Render each line of the material as a string in a JSON list, one string per line, leaving out blank lines.

[Stored entries]
§
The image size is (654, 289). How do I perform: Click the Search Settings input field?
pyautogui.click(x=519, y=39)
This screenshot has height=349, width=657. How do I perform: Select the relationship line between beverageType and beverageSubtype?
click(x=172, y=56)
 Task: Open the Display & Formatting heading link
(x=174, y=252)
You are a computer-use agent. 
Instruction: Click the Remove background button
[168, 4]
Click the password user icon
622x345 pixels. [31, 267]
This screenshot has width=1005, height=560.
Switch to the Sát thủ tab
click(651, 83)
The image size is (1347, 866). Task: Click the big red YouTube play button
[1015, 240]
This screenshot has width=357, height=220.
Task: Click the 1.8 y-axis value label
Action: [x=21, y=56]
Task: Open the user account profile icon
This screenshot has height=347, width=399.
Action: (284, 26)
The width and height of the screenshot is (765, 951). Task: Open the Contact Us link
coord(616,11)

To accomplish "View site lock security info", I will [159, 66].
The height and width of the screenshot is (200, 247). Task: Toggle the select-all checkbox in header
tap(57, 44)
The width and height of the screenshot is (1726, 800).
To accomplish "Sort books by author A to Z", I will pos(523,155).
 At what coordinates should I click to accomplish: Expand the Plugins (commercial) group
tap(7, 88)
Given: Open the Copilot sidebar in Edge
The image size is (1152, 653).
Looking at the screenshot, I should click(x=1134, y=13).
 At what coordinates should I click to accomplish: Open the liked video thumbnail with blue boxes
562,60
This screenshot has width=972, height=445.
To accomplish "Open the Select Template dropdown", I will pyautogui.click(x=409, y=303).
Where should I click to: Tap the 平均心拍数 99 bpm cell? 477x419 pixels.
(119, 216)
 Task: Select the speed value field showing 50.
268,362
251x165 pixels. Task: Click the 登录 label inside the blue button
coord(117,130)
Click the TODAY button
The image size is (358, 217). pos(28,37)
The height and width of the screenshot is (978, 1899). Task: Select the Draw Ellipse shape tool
§
## Full solution
[
  "The image size is (654, 289). How do I perform: Click the Search Settings input field?",
  "pyautogui.click(x=519, y=39)",
  "This screenshot has height=349, width=657. How do I perform: Select the relationship line between beverageType and beverageSubtype?",
  "click(x=172, y=56)",
  " Task: Open the Display & Formatting heading link",
  "(x=174, y=252)",
  "You are a computer-use agent. ",
  "Instruction: Click the Remove background button",
  "[168, 4]",
  "Click the password user icon",
  "622x345 pixels. [31, 267]",
  "This screenshot has width=1005, height=560.",
  "Switch to the Sát thủ tab",
  "click(651, 83)",
  "The image size is (1347, 866). Task: Click the big red YouTube play button",
  "[1015, 240]",
  "This screenshot has width=357, height=220.",
  "Task: Click the 1.8 y-axis value label",
  "Action: [x=21, y=56]",
  "Task: Open the user account profile icon",
  "This screenshot has height=347, width=399.",
  "Action: (284, 26)",
  "The width and height of the screenshot is (765, 951). Task: Open the Contact Us link",
  "coord(616,11)",
  "To accomplish \"View site lock security info\", I will [159, 66].",
  "The height and width of the screenshot is (200, 247). Task: Toggle the select-all checkbox in header",
  "tap(57, 44)",
  "The width and height of the screenshot is (1726, 800).",
  "To accomplish \"Sort books by author A to Z\", I will pos(523,155).",
  " At what coordinates should I click to accomplish: Expand the Plugins (commercial) group",
  "tap(7, 88)",
  "Given: Open the Copilot sidebar in Edge",
  "The image size is (1152, 653).",
  "Looking at the screenshot, I should click(x=1134, y=13).",
  " At what coordinates should I click to accomplish: Open the liked video thumbnail with blue boxes",
  "562,60",
  "This screenshot has width=972, height=445.",
  "To accomplish \"Open the Select Template dropdown\", I will pyautogui.click(x=409, y=303).",
  "Where should I click to: Tap the 平均心拍数 99 bpm cell? 477x419 pixels.",
  "(119, 216)",
  " Task: Select the speed value field showing 50.",
  "268,362",
  "251x165 pixels. Task: Click the 登录 label inside the blue button",
  "coord(117,130)",
  "Click the TODAY button",
  "The image size is (358, 217). pos(28,37)",
  "The height and width of the screenshot is (978, 1899). Task: Select the Draw Ellipse shape tool"
]